Champion d'Europe et du monde de jet-ski, ce Marseillais de 40 ans devrait prendre une vingtaine de minutes pour franchir le détroit de 35 km et rallier les côtes anglaises dans la zone de St Margaret's Bay, en volant à environ 140 km/h et à 15 ou 20 mètres au-dessus de l'eau. Il doit se poser sur un bateau pour se ravitailler en kérosène après 18 km.
Vers 9h05, debout sur une sorte de plateforme, les pieds solidement coincés comme dans des chaussures de snowboard, il a décollé à la verticale, dans un vrombissement assourdissant, d'un parking proche de la plage de Sangatte-Blériot-Plage, devant plusieurs dizaines de curieux qui ont applaudi et une importante équipe de production.
Dans sa combinaison noire et rouge, le visage dissimulé derrière la visière de son casque noir, il a survolé la digue puis disparu en quelques secondes à l'horizon, au dessus de la mer -où naviguaient au loin quelques voiliers-, se dirigeant grâce à un joystick tenu dans une main.
Des bateaux doivent le suivre jusqu'à son atterrissage près de Douvres. Il doit revenir en France pour une conférence de presse à 14h00.
Entouré de son équipe, il a préalablement reconnu les lieux ; un couloir était interdit d'accès au public et à la presse, réservé à son équipe de tournage qui le filme notamment par hélicoptère.
Le "Flyboard", une machine volante autonome alimentée en kérosène stocké dans son sac à dos, est doté de cinq mini-turboréacteurs qui lui permettent de décoller et d'évoluer jusqu'à 190 km/h debout dans les airs, avec une autonomie d'une dizaine de minutes.

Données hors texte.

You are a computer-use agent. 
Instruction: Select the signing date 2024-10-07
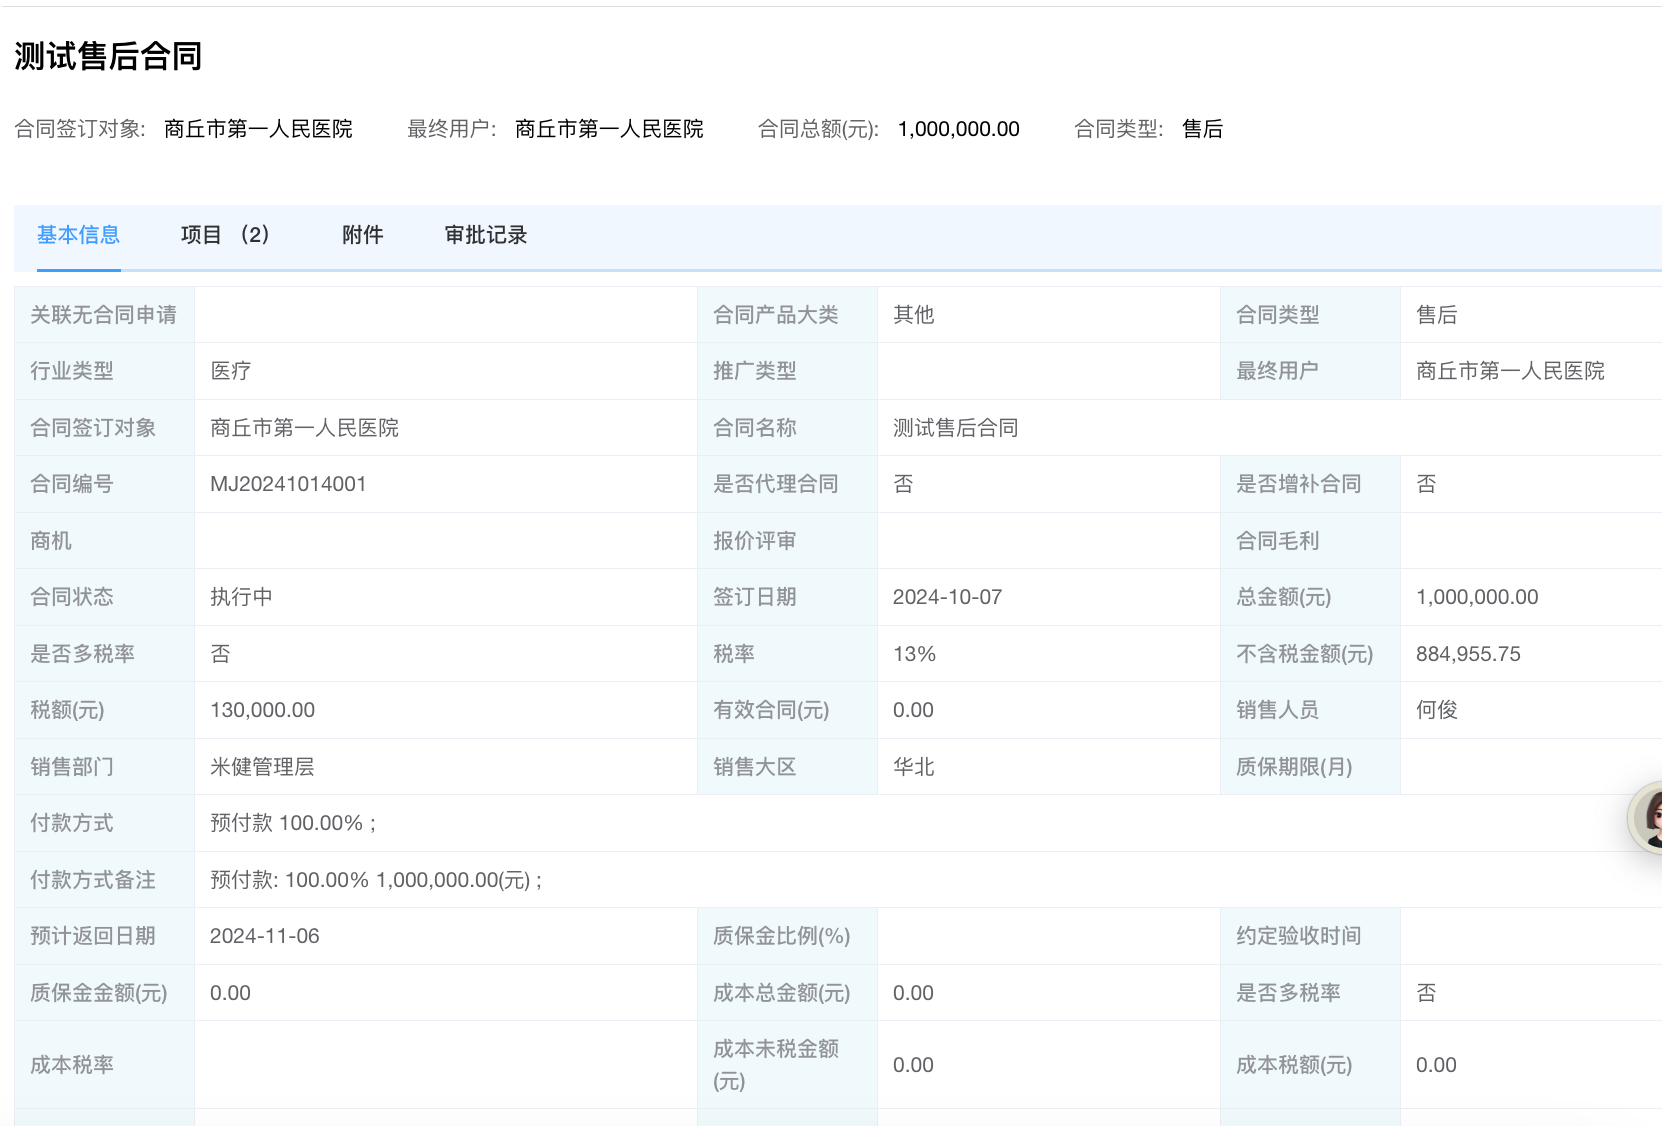coord(947,597)
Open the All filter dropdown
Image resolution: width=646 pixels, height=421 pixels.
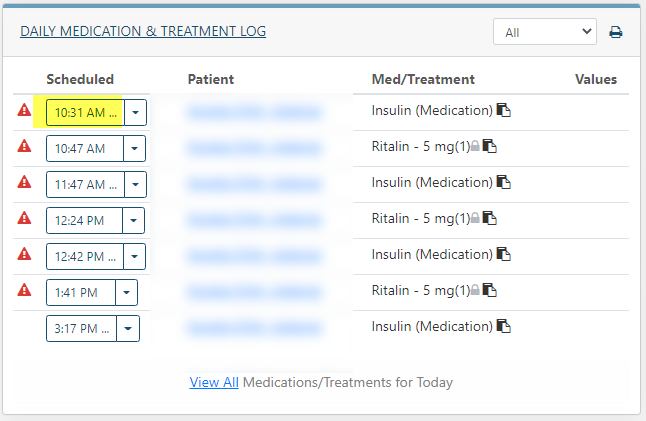tap(545, 32)
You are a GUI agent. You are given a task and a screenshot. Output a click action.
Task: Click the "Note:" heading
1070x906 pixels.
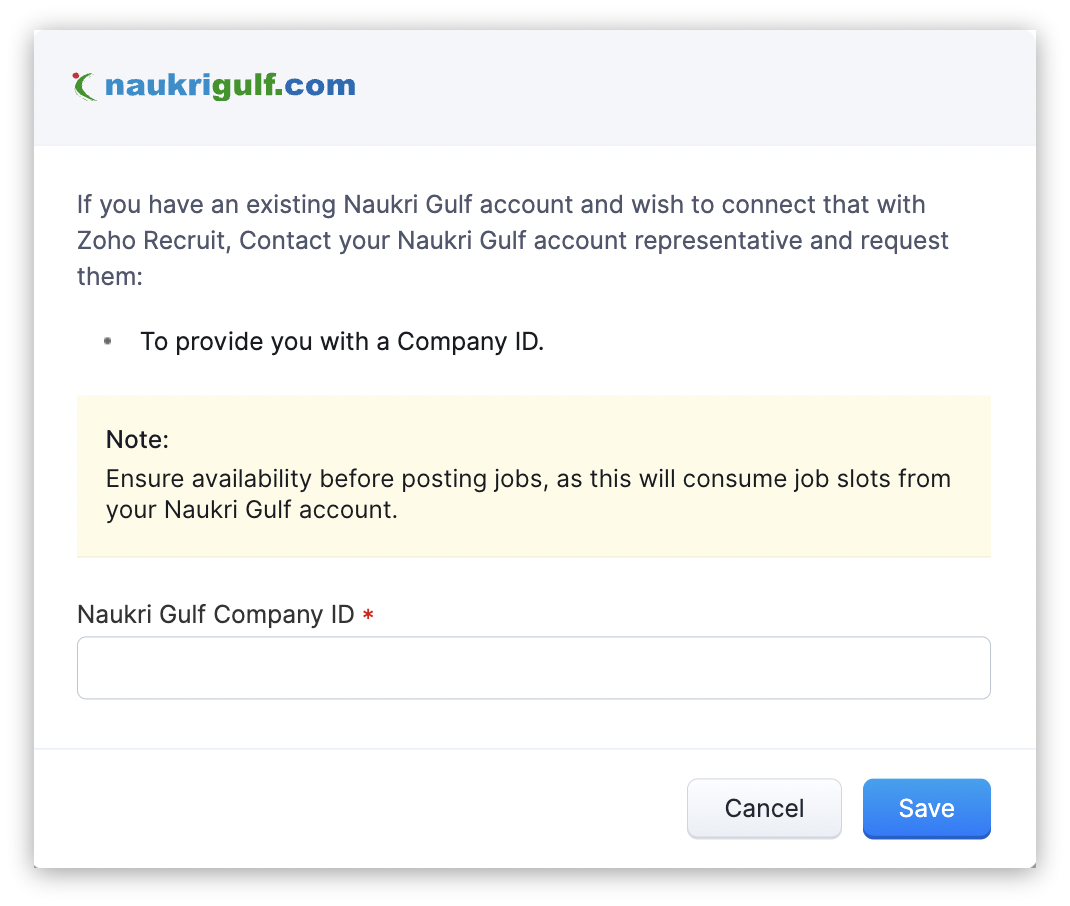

Pour cette traversée de la Manche, large de quelque 35 km, il devra donc se ravitailler en route côté anglais, à 18 km des côtes françaises, en se posant sur un bateau pour changer de sac à dos.
Franky Zapata a en effet dû revoir la logistique après "l'avis défavorable" émis début juillet par les autorités françaises qui pointaient notamment la "dangerosité" de la zone et son trafic particulièrement dense. Elle l'a finalement levé mardi soir après avoir obtenu de "nombreuses garanties" concernant la "sécurité".
"Challenge physique et technique"
"Traverser la Manche est un challenge physique et technique que nous préparons depuis six mois. Il a fallu notamment repousser les limites de consommation de la machine", a déclaré M. Zapata mercredi lors d'essais sur le littoral, fier d'avoir "créé une nouvelle manière de voler".
Le 14 juillet, lors du défilé militaire sur les Champs-Elysées, Franky Zapata avait offert un épatant spectacle futuriste: fusil en main, il avait volé à plusieurs dizaines de mètres du sol sur son invention, "100% développée en France" au Rove (Bouches-du-Rhône).
En 2017 pourtant, il avait été cloué au sol plusieurs mois par les autorités, faute de d'avoir respecté les règles de sécurité et d'homologation.
Depuis, son invention a été exhibée fin 2018 au Forum Innovation Défense de Paris: lors d'une démonstration des forces spéciales, le Flyboard Air avait été utilisé comme plateforme pour un tireur d'élite positionné en appui de commandos partis à l'assaut depuis des embarcations sur la Seine.
Cette plateforme volante propulsée par cinq réacteurs à jet d'air intéresse les forces spéciales françaises, qui y voient du "potentiel pour un emploi dans les opérations spéciales en zone urbaine".
Avant de créer son "Flyboard Air", M. Zapata "volait" déjà sur l'eau avec son premier Flyboard aquatique. La planche était alors "propulsée au-dessus d'un plan d'eau par le jet de la turbine d'une moto marine".
En 1909, l'exploit de Louis Blériot avait jeté les bases de l'aéronautique moderne. Parti à 04H41 le 25 juillet du hameau des Baraques à Sangatte (rebaptisé Blériot-Plage en 1936), il avait posé son aéroplane à 05H18 dans une prairie, au pied du château-fort qui domine le port de Douvres, après avoir couvert en 37 minutes les 43 km à la vitesse moyenne de 65 km/h.